La voz de Iñaki Gabilondo quince años después

VALÈNCIA. España es la patria del realismo. Nada más español que explicar nuestras miserias, comenzando por el Cid que abre el telón de nuestra tradición con lágrimas en los ojos, desterrado por un rey y camino de Valencia a ganarse el favor real, de nuevo, matando moros y ocupando tierras. Nada más auténticamente nuestro que un ciego estampando a un niño contra la estatua de un toro, mientras el Tormes fluye con su murmullo y los lectores devoran las páginas entre carcajadas. Un cuadro de Murillo. Velázquez. Zurbarán pintando corderos. Goya levantando sombras. Nada más genuino que la inmediata realidad inundándolo todo.

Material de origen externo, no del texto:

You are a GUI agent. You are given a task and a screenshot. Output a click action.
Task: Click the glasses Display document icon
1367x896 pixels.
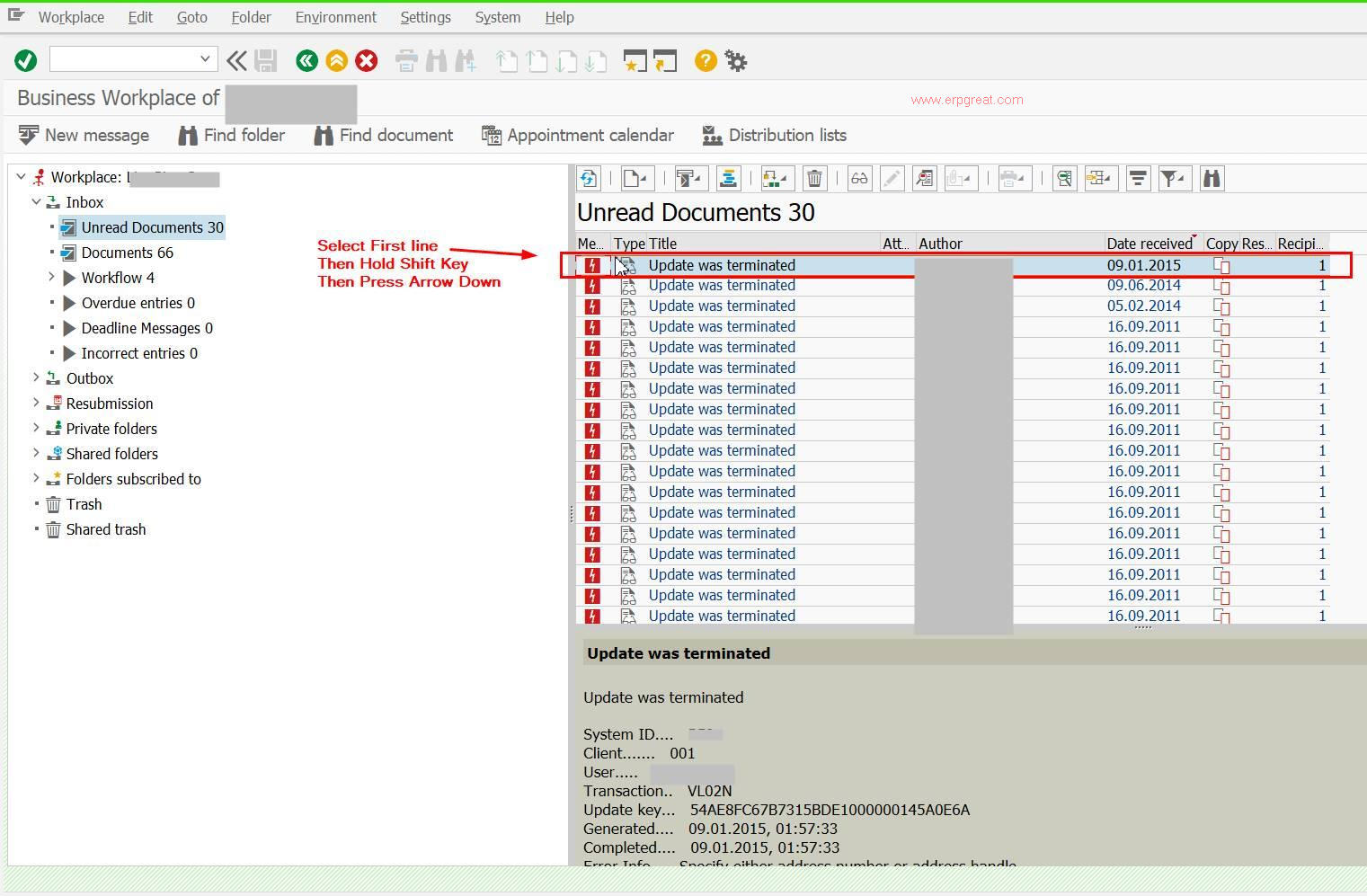859,179
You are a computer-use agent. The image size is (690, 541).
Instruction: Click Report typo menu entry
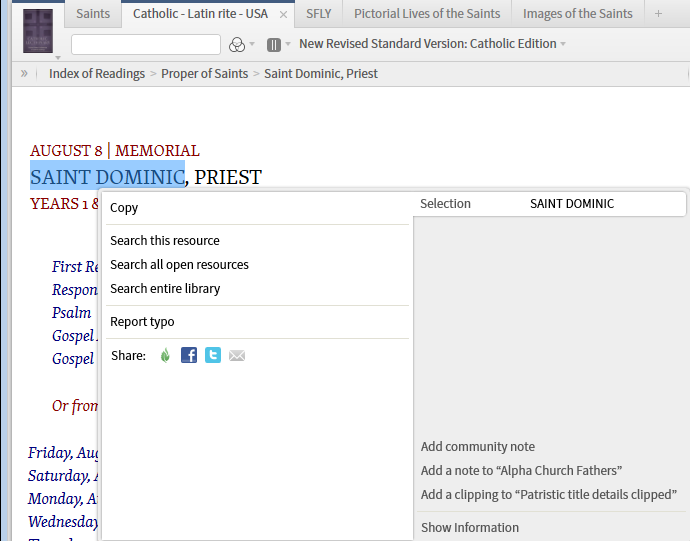click(142, 321)
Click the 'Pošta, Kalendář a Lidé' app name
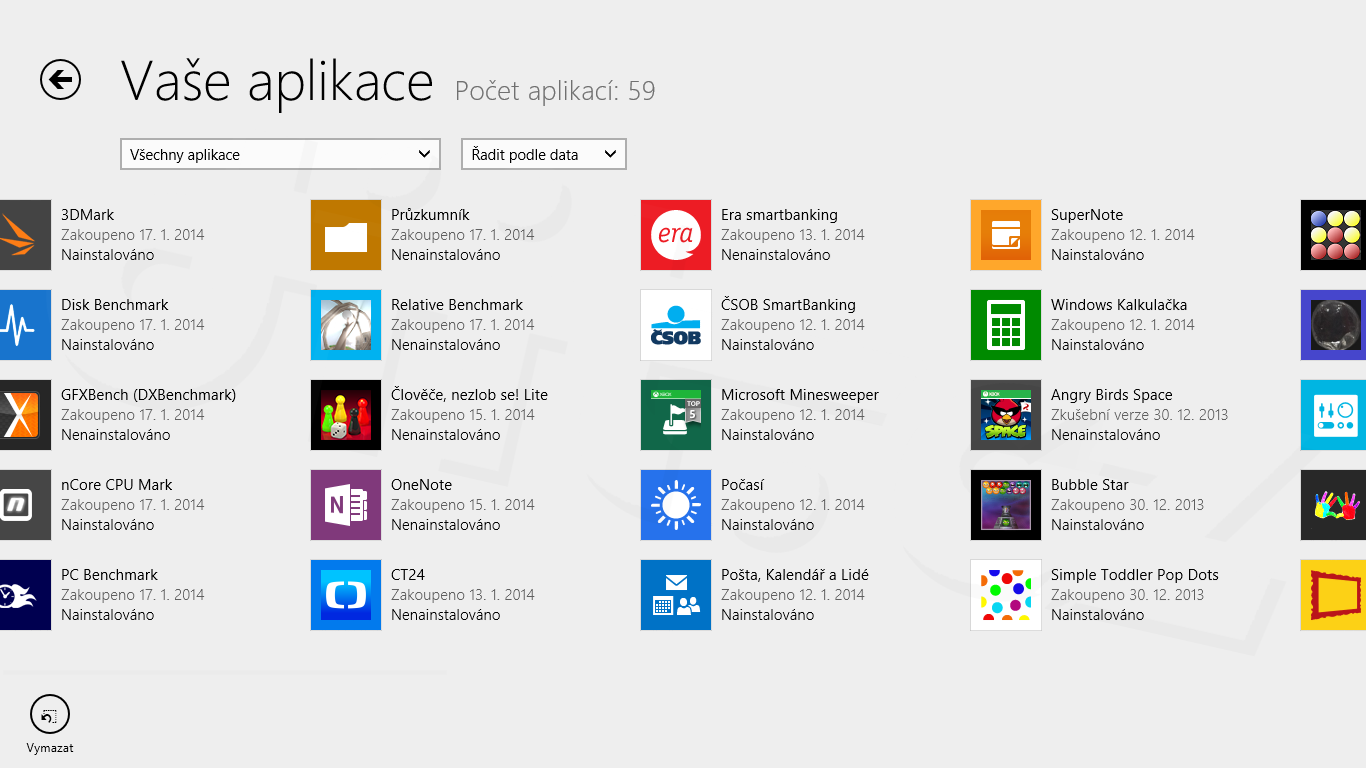Viewport: 1366px width, 768px height. 795,575
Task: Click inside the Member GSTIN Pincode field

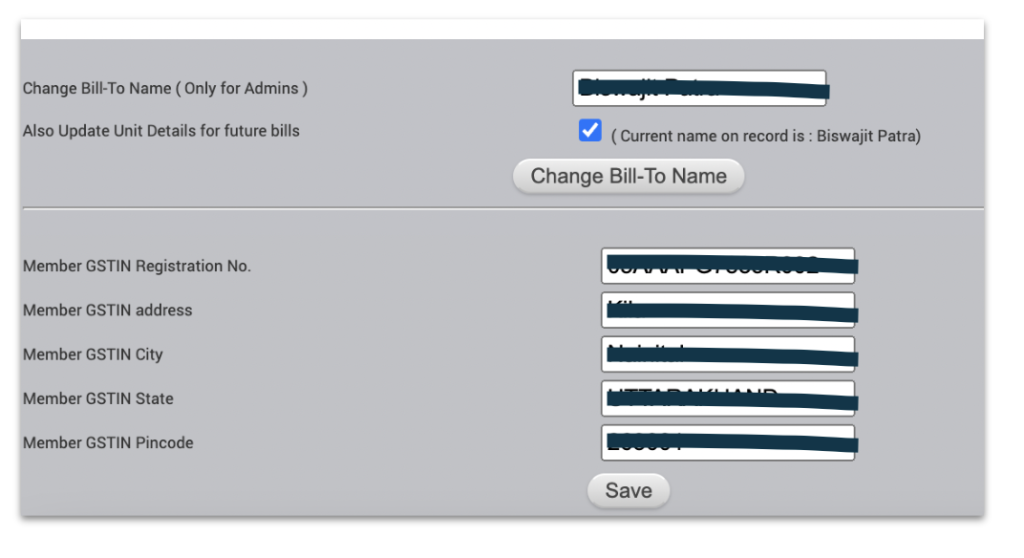Action: (728, 442)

Hace quince años la realidad se coló por los poros y las ondas de este país cuando Iñaki Gabilondo, en el boletín de las ocho de la mañana de Hoy por hoy, dio una noticia funesta, cuya magnitud perduraría a lo largo de muchos años. “Son las ocho de la mañana, las siete en Canarias. Mucha agitación en este momento porque hace unos minutos se han registrado dos explosiones consecutivas en la madrileña estación de Atocha”. En un país acostumbrado a las salvajadas de ETA, a su crueldad infinita y a la arbitrariedad que incrementa esa sensación de vulnerabilidad, la conclusión estaba clara: “Parece que ETA está detrás de esto”.

La concatenación de atentados, la espectacularidad buscada en los secuestros y en los agujeros que dejaban las bombas, las casas-cuartel de la Guardia Civil, los zulos, los autobuses ardiendo o los tiros en la parte vieja de Donostia nos habían acostumbrado a una cosmogonía del horror que nos impedía pensar en un ataque diferente. Antes de Edurne Portela, Gabriela Ybarra, Ramón Saizarbitoria o el todopoderoso Fernando Aramburu, este país había leído a Bernardo Atxaga en El hombre solo, a Juan Madrid en Días contados y poco más.

La yihad sonaba a chiste almodovariano en la boca de María Barranco en una escena de Mujeres al borde de un ataque de nervios. Y como mucho, a documental de Informe Semanal sobre el atentado en 1985 en El Descanso, un restaurante situado en la carretera de Torrejón de Ardoz. El yihadismo era un asunto americano, una imagen espectacular penetrando las torres gemelas de Nueva York o llenando de lucecitas bomba los cielos de Bagdad cuando cae la noche. Era la guerra de otros. La cruz que no nos correspondía.

Un día antes del final de campaña de las elecciones generales de 2004, la violencia se colaba en las pantallas del televisor y el Presidente y el Ministro del Interior se negaban a admitir una verdad que desde los medios extranjeros juzgaban inapelable. En las horas más tristes de nuestro país, en cambio, José María Aznar y Ángel Acebes mintieron para tratar de conservar un poder que se les iba a escapar, por sorpresa, tres días después. Mintieron, creyendo retrasar la verdad hasta que los españoles hubieran depositado sus votos en las urnas. Llamaron miserables a quien dijera una cosa distinta a la que decían ellos. Urdieron una teoría de la conspiración, propagada por Pedro J. Ramírez durante años en la que insistían en la autoría de ETA, porque la violencia etarra había consolidado ya un relato sin fisuras que convocaba a la unidad y desactivaba toda crítica.